In medicine, the terms "propedeutics"/"propedeutic" specifically refers to the preliminary collection of data about a patient by observation, palpation, temperature measurement, etc., without specialized diagnostic procedures.

The 1851 Encyclopaedia Americana writes that it is:

...a term used by the Germans to indicate the knowledge which is necessary or useful for understanding
or practising an art or science, or which unfolds its nature and extent, and the method of learning it. It is applied,
therefore, not only to special introductions to particular branches of study, but also to auxiliary sciences, logic, philology, etc., and the encyclopaedic views of particular branches of science which facilitate
an insight into the relations of the parts. Such a survey can be presented only by one who has studied a science in
all its ramifications. The term propaedeutics is often, of course, merely relative : thus philology belongs to the propaedeutics of history, while it is itself the main study of a certain class of scholars. The term, however, in its common use, is generally restricted to the body of knowledge, and of rules necessary for the study of some particular science — rules which originate in the application of the general laws of science or art to a particular department.
Thus we find in the catalogues of lectures to be delivered in German universities medical propaedeutics, &c., enumerated.

== Netherlands ==
In the Netherlands, propedeuse (propaedeuse in older texts) is a propaedeutic diploma issued after the first year of studies, often referred to as "P" or "propjes" by students. Universities and universities of applied sciences are not forced by law to make use of this propaedeutic diploma, but it is quite common. The diploma is also a recognized degree in the Flemish educational system. It has remained in use after the introduction of the Bologna process and the international bachelor-master system in the Netherlands.

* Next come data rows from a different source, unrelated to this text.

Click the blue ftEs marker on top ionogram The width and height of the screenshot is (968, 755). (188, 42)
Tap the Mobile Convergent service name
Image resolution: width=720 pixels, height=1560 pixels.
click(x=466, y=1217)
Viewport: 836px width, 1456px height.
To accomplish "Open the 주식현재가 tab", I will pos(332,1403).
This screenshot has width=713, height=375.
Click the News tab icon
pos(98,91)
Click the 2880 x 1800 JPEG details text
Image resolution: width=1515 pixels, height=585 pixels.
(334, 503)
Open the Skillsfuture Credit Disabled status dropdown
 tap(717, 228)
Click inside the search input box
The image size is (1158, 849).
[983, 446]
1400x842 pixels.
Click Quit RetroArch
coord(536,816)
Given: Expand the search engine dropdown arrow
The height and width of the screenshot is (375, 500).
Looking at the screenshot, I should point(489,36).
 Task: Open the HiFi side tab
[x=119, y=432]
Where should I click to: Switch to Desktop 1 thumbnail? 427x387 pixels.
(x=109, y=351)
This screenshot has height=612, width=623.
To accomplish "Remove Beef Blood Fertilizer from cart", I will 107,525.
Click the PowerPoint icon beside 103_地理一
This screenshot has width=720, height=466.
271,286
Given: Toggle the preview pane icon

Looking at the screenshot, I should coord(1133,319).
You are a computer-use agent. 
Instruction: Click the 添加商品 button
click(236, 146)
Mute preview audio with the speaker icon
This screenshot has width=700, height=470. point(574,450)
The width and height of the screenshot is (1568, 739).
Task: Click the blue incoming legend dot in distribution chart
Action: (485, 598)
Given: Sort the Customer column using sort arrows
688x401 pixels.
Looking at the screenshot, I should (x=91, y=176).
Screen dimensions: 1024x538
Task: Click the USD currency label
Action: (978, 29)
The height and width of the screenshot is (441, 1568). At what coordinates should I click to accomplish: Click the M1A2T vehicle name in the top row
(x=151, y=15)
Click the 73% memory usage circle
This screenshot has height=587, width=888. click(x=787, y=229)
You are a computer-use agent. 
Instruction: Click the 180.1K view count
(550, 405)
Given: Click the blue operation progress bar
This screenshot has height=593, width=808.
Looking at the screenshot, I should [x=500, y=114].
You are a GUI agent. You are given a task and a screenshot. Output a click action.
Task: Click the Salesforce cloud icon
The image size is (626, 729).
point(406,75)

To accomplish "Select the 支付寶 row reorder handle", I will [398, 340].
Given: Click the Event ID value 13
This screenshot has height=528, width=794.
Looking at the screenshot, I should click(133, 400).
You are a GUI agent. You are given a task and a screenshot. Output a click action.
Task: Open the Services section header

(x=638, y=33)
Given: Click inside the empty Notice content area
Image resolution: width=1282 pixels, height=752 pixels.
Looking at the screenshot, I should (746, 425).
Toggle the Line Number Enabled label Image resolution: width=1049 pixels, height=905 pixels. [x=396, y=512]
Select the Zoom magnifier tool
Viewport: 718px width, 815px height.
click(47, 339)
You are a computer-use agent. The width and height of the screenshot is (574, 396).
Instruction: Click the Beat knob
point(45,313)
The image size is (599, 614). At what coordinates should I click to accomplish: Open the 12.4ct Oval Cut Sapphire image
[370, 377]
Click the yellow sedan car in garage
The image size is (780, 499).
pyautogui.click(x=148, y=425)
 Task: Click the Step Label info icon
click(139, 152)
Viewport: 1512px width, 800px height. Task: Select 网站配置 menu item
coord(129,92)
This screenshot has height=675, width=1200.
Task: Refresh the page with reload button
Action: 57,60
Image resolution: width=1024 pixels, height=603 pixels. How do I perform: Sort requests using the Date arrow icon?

When in use at an educational institution, the propaedeutic diploma is a mandatory diploma which a student acquires by successfully completing all subjects (60 credits) and study requirements of the first year. This first year is therefore also known as the propedeuse or the propedeutische fase (literally, "propaedeutical phase"). Some study programs require the student to score sufficient on an additional examination.

=== History ===
The propaedeutic diploma was introduced as a means to determine whether students were suited for studying in the direction of their choice. and traditionally signifies that a student is officially accepted at a university. To symbolize this, schools may choose to organize an annual formal event where the propaedeutic diploma is awarded, mostly in early October, although this tradition is on a decline for financial reasons.

Educational reforms in 1982 emphasized the orientational, selecting and referring function. The difference between hogescholen(university of applied sciences) and universities was diminished so that the propedeutische fase became a commonly used name for the first year in all tertiary education. It became possible to enroll at university with a hogeschool propaedeutic diploma. This method is often used by students who did not obtain the required secondary education. University students can also enroll at a different university or hogeschool for the same or a similar study program.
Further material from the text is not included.